Matthew 13:36-43-36 Then Jesus sent the multitude away and went into the house. And His disciples came to Him, saying, “Explain to us the parable of the tares of the field.” 37 He answered and said to them: “He who sows the good seed is the Son of Man. 38 The field is the world, the good seeds are the sons of the kingdom, but the tares are the sons of the wicked one. 39 The enemy who sowed them is the devil, the harvest is the end of the age, and the reapers are the angels. 40 Therefore as the tares are gathered and burned in the fire, so it will be at the end of this age. 41 The Son of Man will send out His angels, and they will gather out of His kingdom all things that offend, and those who practice lawlessness, 42 and will cast them into the furnace of fire. There will be wailing and gnashing of teeth. 43 Then the righteous will shine forth as the sun in the kingdom of their Father.
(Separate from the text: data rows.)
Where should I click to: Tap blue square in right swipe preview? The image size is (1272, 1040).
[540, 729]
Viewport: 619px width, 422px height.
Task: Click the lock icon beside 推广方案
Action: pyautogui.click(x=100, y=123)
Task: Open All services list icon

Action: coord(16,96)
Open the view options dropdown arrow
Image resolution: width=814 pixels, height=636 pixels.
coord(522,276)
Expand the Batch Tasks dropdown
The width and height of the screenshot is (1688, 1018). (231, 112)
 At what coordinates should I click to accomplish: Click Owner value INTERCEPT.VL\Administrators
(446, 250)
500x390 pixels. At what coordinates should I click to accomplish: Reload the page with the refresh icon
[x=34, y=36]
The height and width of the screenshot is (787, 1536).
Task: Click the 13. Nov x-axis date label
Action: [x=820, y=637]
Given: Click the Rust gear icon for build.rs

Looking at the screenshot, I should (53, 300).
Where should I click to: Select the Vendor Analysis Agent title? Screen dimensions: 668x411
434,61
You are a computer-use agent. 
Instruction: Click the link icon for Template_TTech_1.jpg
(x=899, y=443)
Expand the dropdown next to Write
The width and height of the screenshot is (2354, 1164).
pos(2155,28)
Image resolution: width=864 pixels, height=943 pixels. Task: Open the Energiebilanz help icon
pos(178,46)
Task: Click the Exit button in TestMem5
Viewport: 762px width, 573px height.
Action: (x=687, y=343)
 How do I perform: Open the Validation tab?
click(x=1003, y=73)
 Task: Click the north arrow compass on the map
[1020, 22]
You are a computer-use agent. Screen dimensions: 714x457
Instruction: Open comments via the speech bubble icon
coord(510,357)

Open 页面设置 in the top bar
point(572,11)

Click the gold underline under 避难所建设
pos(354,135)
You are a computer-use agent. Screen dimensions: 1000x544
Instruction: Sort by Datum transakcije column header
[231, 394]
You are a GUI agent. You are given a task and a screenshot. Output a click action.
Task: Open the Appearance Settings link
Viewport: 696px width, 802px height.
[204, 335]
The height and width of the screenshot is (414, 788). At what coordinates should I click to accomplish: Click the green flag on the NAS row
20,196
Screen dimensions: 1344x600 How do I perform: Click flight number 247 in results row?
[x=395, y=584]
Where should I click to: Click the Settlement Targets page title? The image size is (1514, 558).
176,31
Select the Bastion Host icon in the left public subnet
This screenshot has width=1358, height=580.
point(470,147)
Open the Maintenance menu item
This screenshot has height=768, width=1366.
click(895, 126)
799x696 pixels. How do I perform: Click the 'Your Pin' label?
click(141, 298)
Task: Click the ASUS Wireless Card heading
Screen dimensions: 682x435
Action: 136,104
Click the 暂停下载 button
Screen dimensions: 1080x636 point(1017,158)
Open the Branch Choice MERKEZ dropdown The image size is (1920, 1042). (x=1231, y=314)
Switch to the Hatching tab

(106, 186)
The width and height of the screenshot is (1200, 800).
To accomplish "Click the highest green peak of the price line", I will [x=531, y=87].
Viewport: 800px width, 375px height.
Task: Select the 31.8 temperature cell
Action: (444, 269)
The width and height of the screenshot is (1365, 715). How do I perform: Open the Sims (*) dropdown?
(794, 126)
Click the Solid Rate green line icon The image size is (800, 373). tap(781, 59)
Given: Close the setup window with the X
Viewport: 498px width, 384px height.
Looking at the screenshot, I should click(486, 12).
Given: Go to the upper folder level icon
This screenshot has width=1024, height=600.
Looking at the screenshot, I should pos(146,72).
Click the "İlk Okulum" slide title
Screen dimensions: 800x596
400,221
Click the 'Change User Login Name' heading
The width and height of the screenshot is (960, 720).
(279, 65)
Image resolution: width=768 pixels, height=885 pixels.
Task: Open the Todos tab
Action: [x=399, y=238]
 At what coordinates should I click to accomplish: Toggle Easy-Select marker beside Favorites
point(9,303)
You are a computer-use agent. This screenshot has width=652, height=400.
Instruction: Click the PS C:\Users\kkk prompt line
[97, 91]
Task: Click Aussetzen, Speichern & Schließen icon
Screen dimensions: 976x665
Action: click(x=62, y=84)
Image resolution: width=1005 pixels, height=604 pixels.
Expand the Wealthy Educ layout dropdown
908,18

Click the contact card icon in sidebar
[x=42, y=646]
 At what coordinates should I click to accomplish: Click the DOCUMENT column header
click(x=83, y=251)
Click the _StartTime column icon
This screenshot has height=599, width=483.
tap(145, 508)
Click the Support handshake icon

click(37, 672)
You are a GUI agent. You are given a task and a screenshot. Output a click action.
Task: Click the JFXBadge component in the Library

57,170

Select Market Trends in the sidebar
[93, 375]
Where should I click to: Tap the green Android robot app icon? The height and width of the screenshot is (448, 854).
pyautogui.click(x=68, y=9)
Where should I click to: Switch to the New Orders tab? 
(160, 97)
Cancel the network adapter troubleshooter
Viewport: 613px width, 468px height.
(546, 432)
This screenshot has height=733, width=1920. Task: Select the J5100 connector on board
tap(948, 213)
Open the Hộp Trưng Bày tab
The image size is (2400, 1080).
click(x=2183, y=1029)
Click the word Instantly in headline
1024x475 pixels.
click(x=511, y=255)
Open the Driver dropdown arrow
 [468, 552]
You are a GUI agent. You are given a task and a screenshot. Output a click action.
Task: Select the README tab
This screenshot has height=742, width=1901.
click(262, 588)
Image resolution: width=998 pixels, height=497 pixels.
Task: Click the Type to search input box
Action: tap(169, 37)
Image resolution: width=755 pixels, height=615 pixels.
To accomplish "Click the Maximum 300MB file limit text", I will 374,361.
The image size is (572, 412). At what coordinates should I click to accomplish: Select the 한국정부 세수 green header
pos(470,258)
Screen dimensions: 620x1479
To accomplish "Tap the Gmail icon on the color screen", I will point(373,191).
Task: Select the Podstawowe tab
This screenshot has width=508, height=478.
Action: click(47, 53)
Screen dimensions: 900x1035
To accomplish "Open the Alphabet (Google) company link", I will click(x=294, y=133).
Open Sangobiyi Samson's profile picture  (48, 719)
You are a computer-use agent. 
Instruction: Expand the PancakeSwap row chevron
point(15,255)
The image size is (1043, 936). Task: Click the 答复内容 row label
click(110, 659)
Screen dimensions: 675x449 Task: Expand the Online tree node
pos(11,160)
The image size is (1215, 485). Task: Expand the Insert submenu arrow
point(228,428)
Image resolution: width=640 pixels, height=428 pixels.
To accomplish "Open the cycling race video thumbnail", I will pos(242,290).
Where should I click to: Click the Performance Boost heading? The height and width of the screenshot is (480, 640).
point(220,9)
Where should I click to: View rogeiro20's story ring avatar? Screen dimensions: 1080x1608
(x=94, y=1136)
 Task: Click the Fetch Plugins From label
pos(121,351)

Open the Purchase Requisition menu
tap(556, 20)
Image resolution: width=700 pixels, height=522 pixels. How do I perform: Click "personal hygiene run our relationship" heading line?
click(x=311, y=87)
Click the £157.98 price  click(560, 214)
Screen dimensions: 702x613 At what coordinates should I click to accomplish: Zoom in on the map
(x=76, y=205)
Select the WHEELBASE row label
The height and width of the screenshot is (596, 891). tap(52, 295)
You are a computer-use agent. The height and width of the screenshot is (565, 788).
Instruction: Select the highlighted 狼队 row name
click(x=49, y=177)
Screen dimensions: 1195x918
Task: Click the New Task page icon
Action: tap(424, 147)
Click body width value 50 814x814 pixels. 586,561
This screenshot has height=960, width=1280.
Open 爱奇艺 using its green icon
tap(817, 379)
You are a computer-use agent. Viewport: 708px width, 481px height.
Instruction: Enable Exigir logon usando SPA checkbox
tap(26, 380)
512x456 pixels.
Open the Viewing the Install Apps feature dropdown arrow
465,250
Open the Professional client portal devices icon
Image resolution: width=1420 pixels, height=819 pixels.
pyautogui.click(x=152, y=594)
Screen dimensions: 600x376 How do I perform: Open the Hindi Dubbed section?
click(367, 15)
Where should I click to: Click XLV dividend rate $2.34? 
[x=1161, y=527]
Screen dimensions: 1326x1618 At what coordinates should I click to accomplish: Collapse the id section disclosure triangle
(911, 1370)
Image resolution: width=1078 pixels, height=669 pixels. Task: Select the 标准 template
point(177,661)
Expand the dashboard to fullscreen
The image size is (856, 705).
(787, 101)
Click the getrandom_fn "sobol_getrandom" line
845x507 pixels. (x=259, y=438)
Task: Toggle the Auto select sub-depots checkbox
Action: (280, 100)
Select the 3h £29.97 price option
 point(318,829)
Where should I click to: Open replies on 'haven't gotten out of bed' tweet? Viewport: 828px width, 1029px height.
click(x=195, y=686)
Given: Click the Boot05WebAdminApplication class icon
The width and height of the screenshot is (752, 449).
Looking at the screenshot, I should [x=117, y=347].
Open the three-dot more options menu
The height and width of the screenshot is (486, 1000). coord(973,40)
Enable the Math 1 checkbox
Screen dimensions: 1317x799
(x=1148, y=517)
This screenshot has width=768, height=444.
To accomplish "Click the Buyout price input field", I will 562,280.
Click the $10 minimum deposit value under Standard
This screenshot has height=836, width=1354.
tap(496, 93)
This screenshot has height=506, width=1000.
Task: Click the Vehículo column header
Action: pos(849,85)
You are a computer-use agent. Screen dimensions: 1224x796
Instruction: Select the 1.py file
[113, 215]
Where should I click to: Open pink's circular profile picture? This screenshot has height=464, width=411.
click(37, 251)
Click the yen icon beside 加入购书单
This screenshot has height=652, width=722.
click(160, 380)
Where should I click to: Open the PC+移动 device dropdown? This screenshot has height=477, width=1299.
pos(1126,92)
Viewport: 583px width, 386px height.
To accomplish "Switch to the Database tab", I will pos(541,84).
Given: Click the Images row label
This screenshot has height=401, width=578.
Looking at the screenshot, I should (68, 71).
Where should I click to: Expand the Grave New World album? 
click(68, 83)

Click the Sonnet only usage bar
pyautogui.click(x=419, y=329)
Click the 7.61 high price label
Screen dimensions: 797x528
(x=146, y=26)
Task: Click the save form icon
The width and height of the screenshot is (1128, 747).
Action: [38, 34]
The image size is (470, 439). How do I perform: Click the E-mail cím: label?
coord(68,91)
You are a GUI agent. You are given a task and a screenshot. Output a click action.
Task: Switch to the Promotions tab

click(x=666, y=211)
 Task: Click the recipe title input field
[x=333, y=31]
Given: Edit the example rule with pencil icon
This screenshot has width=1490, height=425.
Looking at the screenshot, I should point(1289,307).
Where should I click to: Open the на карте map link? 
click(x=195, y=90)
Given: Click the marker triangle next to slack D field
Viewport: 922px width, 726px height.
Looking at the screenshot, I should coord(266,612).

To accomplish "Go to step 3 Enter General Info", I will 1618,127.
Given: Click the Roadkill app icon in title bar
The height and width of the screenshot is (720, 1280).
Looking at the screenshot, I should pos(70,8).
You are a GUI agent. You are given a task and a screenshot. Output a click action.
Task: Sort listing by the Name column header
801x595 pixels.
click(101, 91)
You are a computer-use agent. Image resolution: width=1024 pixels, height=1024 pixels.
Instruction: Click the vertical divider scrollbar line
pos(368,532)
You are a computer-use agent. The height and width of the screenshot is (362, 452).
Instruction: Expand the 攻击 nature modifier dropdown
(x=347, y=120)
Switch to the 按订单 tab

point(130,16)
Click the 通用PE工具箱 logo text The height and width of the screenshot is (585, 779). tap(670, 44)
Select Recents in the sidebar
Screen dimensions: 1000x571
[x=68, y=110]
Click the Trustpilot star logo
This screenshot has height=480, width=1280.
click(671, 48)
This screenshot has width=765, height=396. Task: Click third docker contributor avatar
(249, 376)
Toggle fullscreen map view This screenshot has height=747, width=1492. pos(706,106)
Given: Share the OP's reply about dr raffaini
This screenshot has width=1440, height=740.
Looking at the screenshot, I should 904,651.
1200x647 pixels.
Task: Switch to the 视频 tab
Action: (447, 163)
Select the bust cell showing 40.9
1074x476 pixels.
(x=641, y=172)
He who has ears to hear, let him hear!
God’s people may expect to suffer persecution in this world (2 Timothy 3:12). Our hope is not in a quiet return of Christ Jesus, but in His visible and evident Second Coming.
If you are not ready to meet the Lord, then as a believer in Jesus Christ (1 Corinthians 15:1-8) repent of your sins and be baptized into Christ today, having your sins washed away (Acts 2:38).
Or if you are a child of God who has-having been baptized into Christ-turned away from Christ: return to Him today in repentance and prayer (Acts 8:22; 1 John 1:9).
The grace of the Lord Jesus Christ, and the love of God, and the communion of the Holy Spirit, be with you all. Amen.